### What you have to do
Could you repeat everything from the start of the data down to the line containing "Action: pos(53,278)", swapping "icon" for "button" and leaving all else unchanged, with the pictures left out?

### Records shown
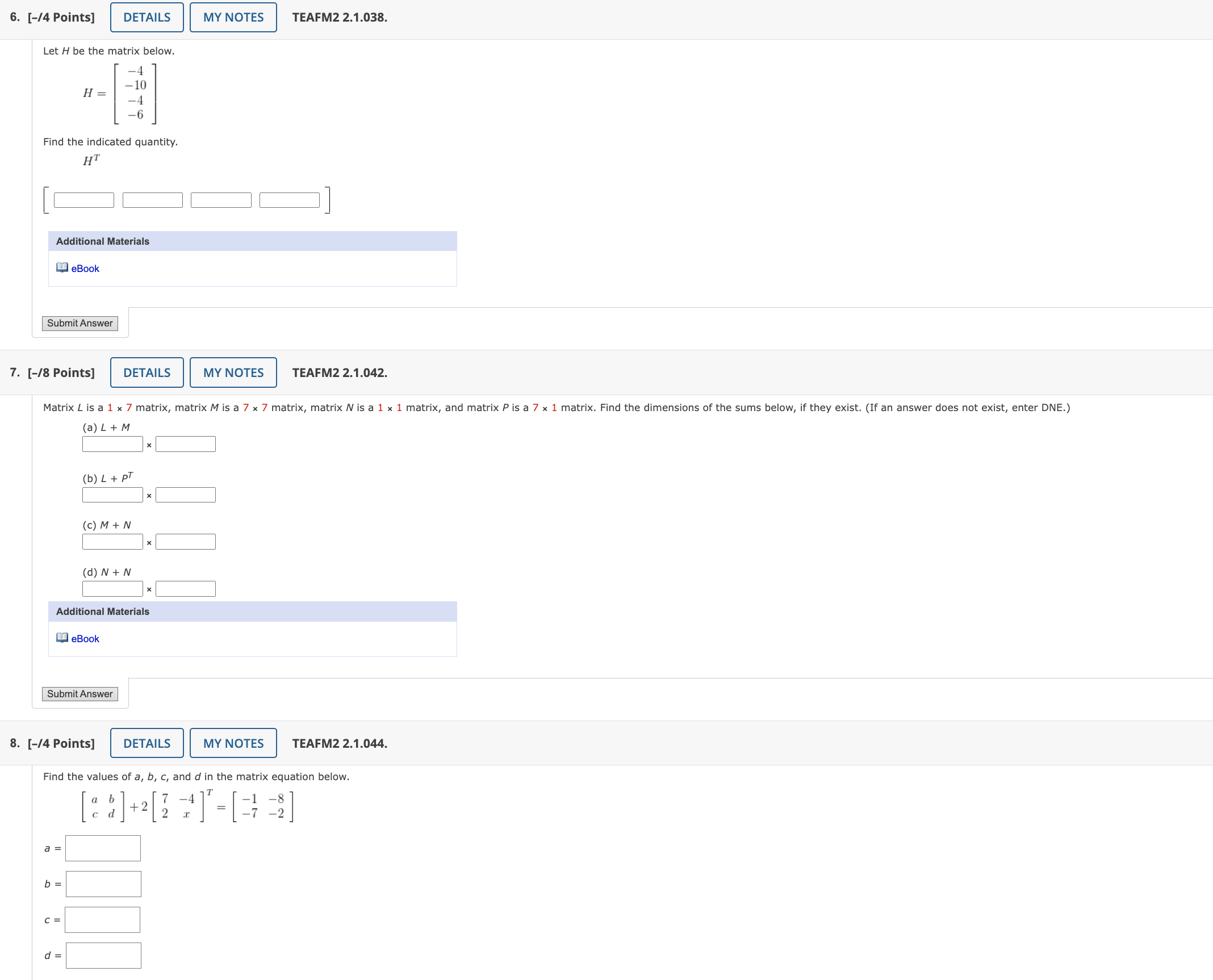This screenshot has width=1213, height=980.
Task: Click the second dimension box for N + N
Action: pyautogui.click(x=185, y=588)
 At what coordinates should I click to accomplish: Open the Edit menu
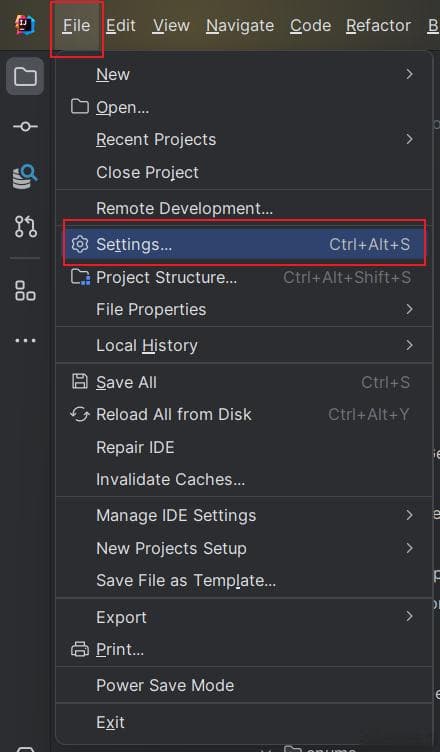121,25
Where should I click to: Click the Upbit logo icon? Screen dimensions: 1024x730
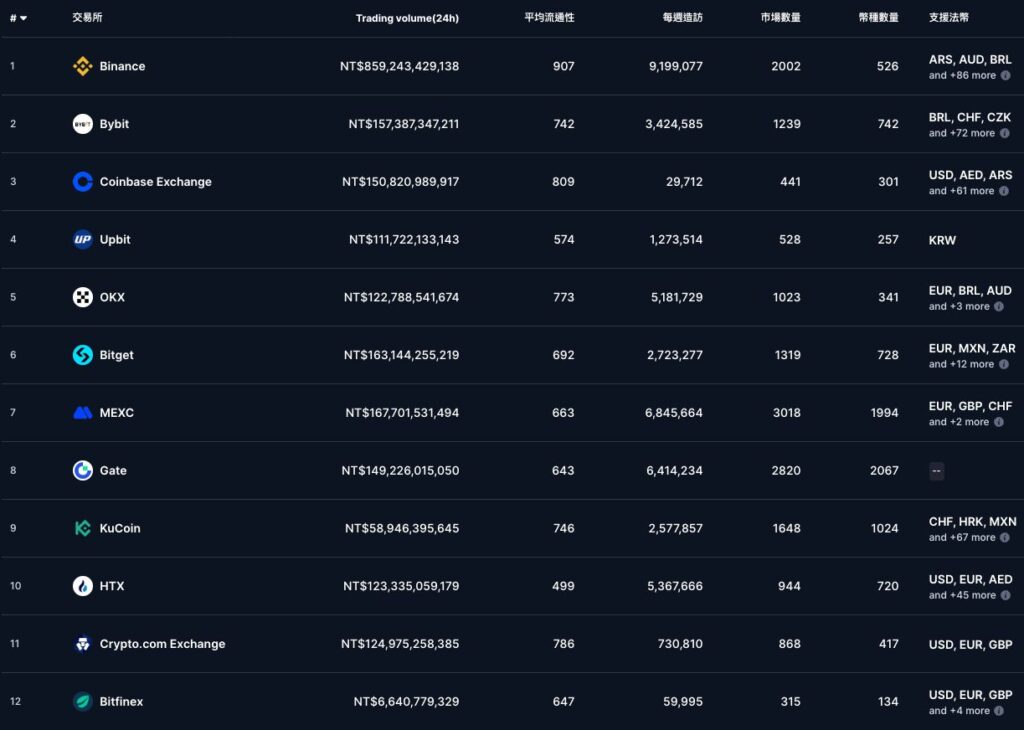point(82,239)
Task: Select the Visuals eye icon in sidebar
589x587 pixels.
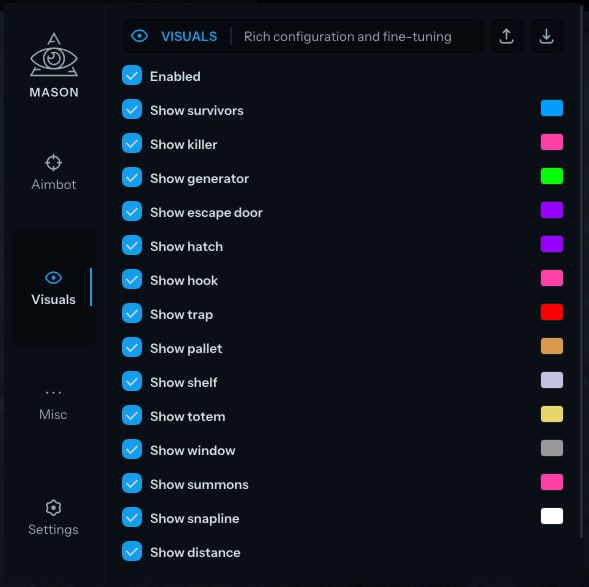Action: pos(53,278)
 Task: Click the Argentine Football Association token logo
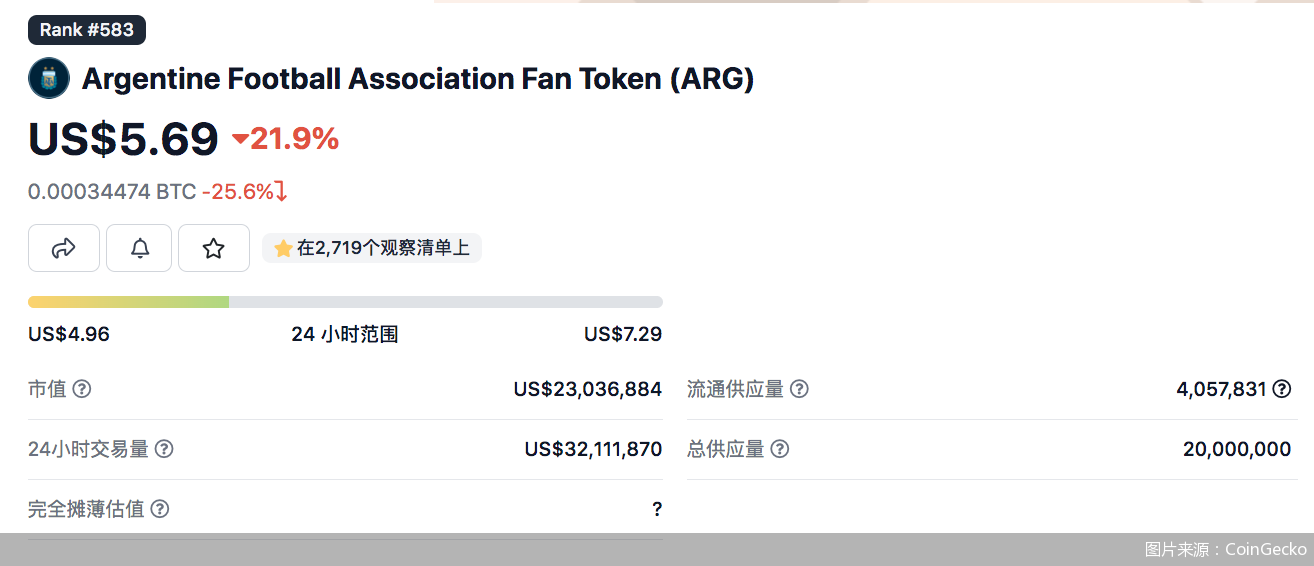(x=49, y=79)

### Answer to this exercise
This screenshot has width=1213, height=980.
Task: Click the second dimension box for N + N
Action: pyautogui.click(x=185, y=588)
 At what coordinates should I click to accomplish: Open the Edit menu
121,25
Where should I click to: Click the Upbit logo button? Screen dimensions: 1024x730
point(82,239)
Task: Select the Visuals eye button in sidebar
589x587 pixels.
Action: pos(53,278)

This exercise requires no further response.